The movie Dead Poets Society is where most Americans first met Sam Pickering, the University of Connecticut English professor. Robin Williams plays the lead character (loosely based on Pickering), an idiosyncratic instructor who employs some over-the-top teaching methods to keep his subjects fresh and his students learning.

Fewer know that Pickering is the author of more than 16 books and nearly 200 articles, or that he's inspired thousands of university students to think in new ways. And, while Williams may have captured Pickering's madcap classroom antics, he didn't uncover the other side of the author-Sam Pickering as one of our great American men of letters. Like the music of Mozart, the painting of Picasso, or the poetry of Emily Dickinson, you can spot Pickering's writing a mile away; there's no mistaking the Pickering pen. As an ample demonstration of the author's literary gifts, Waltzing the Magpies is his unabashedly lush and Technicolor travelogue from Down Under.

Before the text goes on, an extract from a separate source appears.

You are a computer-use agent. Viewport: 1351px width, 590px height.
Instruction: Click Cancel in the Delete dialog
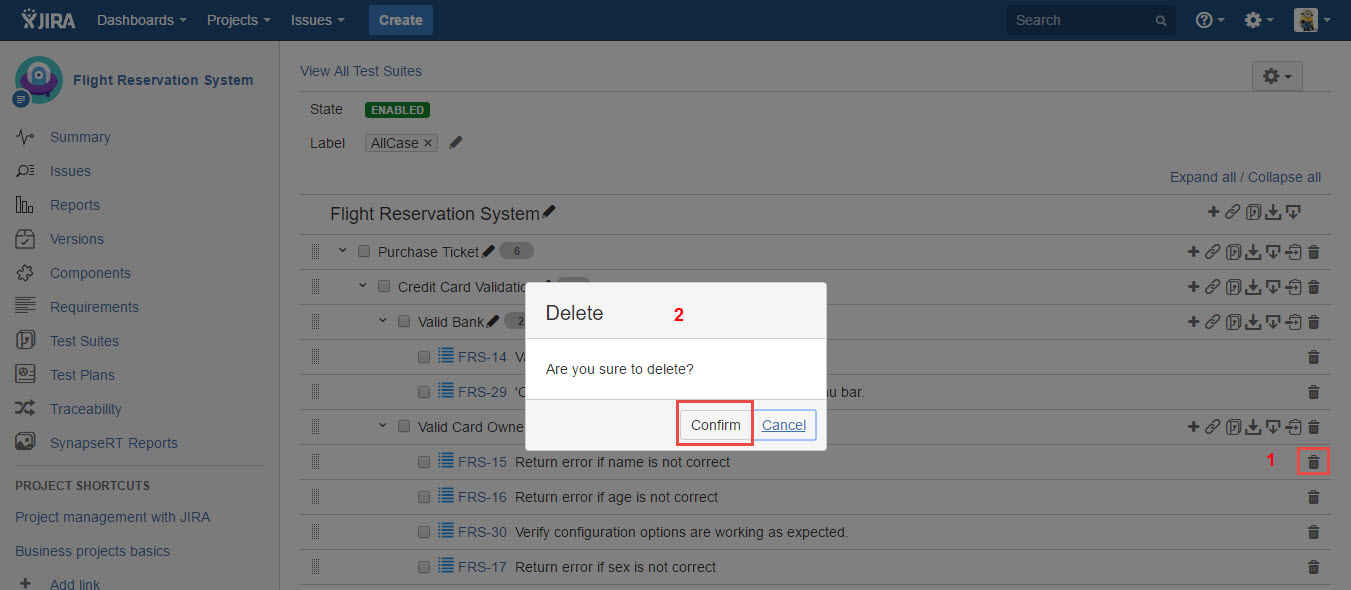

On the face of it, Waltzing is the chronicle of a sabbatical year spent with family in Australia. Yet beneath the surface Pickering's big themes-family, nature, seizing the moment-move in a powerful current that frequently bursts out in moments of ecstatic revelation and intense sensual flourish. Through it all Pickering weaves stories from his fictional Southern town of Carthage, Tennessee, especially when the goings of the outside world get rough.

Waltzing the Magpies is classic Pickering at the height of his literary powers, and places him in the company of such great American essayists as E. B. White and James Thurber, but with an irony and observational prowess that is pure Pickering.